In a word, in most cities on this gasping planet for the great majority of all people the present transportation arrangements are inequitable. The dominant (a) all-car (b) no-choice transportation arrangements of the 20th century are not doing the job for the transportation majority. They are grotesquely unfair; they are also highly inefficient, socially and environmentally destructive and unaffordably uneconomic.
Turning it around
So what if we were to turn the situation around and take as a starting point for public policy and investments not so much the dominant twentieth century values of speed (ever faster), distance (ever farther) and indifference (ever more) but 21st-century values of equity, frugality (this is not a negative word), social justice and deep democracy? And that of course is what this project is all about.

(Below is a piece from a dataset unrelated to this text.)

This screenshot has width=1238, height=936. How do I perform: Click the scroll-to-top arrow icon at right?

One of the key pillars behind this program is a belief that, properly engaged, the move to equity-based transportation can lead to greater efficiency and economy both for specific groups and individuals, and also for the city and its region as a whole. That it is to say that it is going to be a step up, not a step down!
If we redraw the system to make it better for women of all ages and life condition, it will be better for men as well. Better for the frail and elderly, then better for the rest as well. Better and safer for children, then better and safer for all. Better for the poor, then well, believe it or not, better for the rich as well.

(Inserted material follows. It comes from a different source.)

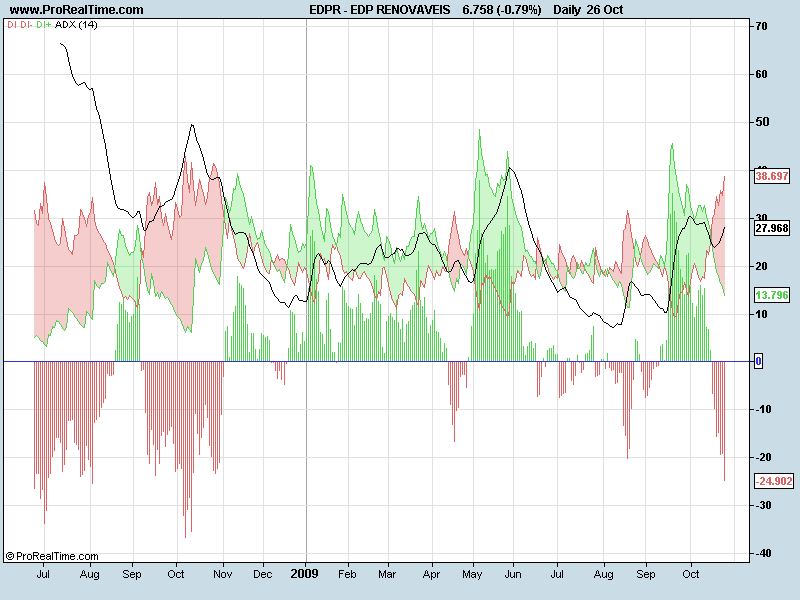Click the red 38.697 value tag

[773, 176]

At the end of the day, once you understand and accept the basic principle of equity a huge number of other good things follow: quality of life for all, resource and energy efficiency, financial integrity, new targets for entrepreneurship, technology and innovation, local environmental and planetary climate impacts, social peace and solidarity. The present we want for ourselves, our families and neighbors. The future that we want for our children and grandchildren and future generations.

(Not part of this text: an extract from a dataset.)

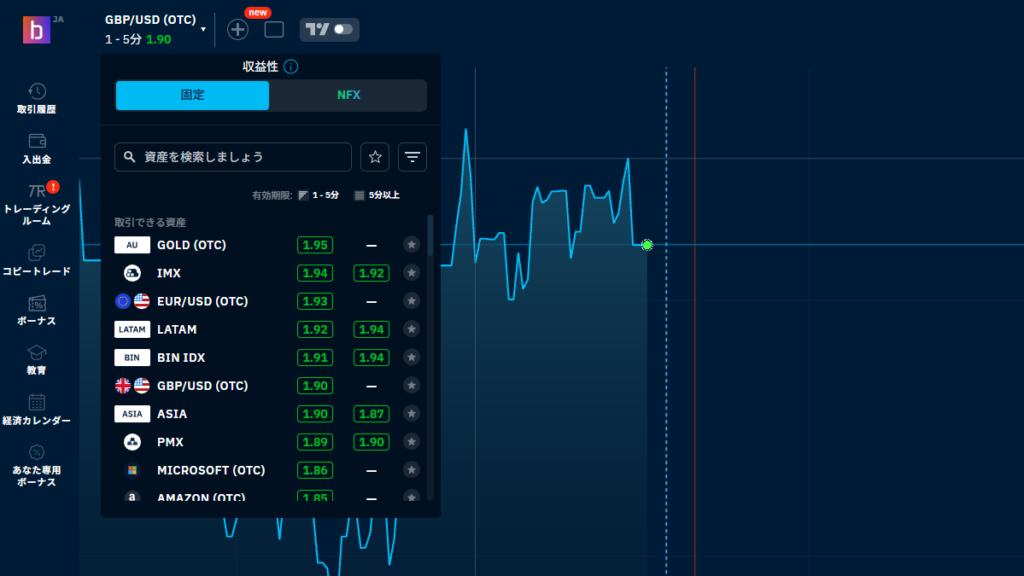
Task: Show favorites with star filter button
Action: (375, 157)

And you have only to look in one place to see if you have it — and that is on the streets of your city. If the mayor, all public servants, and the top economic 20% of your community travel by the same means as the other 80%, you have an equitable system. If not, not! It’s that simple.
With that behind us, now we know where to start.
PS. Once we have established the basic principles, the real work begins. The creation of a competitive, affordable, non-solo-car transportation system – remember, we are taking about an (a) better-than-car, (b) multi-layer, (c) high-efficiency, (d) high-choice, (e) transformative mobility system — is possible, but it requires effort, brains and fire in your belly to get there. But the final result — equity – efficiency — economy — excellence — will well be worth all that hard work it it is going to take to get there. So, off we go.
# # #
Very interesting discussion. Is this the starting point of a future series?
Thank you for asking. And yes it very much is. Stay tuned to World Streets to follow progress as it develops.
Pingback: The Problem With Entertainment Districts | Streetsblog.net
Hi Eric – sounds like a great series being developed.
One short thought on this is that a drive towards a more equitable transport system, involving more use of shared/common modes, at least to some extent interacts with the inequity in broader society. I.E. given the need for transfers at stations, then we need to improve public space to make these more pleasant for all citizens. And dare I say it, this includes the difficult topics like vagrancy/begging that sometimes goes on in such places – and the social & economic reasons behind these, and how to at least ameliorate them.
I’m not saying that these broader issues should in any way be a barrier to getting started on a more equitable transportation system – and perhaps the effort to do so is one of the ways these broader problems start getting addressed.
Thanks. I could not agree more Patrick. If there is misery in our society the most important thing is that we see it. Hide it and it will fester. See it out in the open and we are obliged to react. And that’s a key part of the equity argument.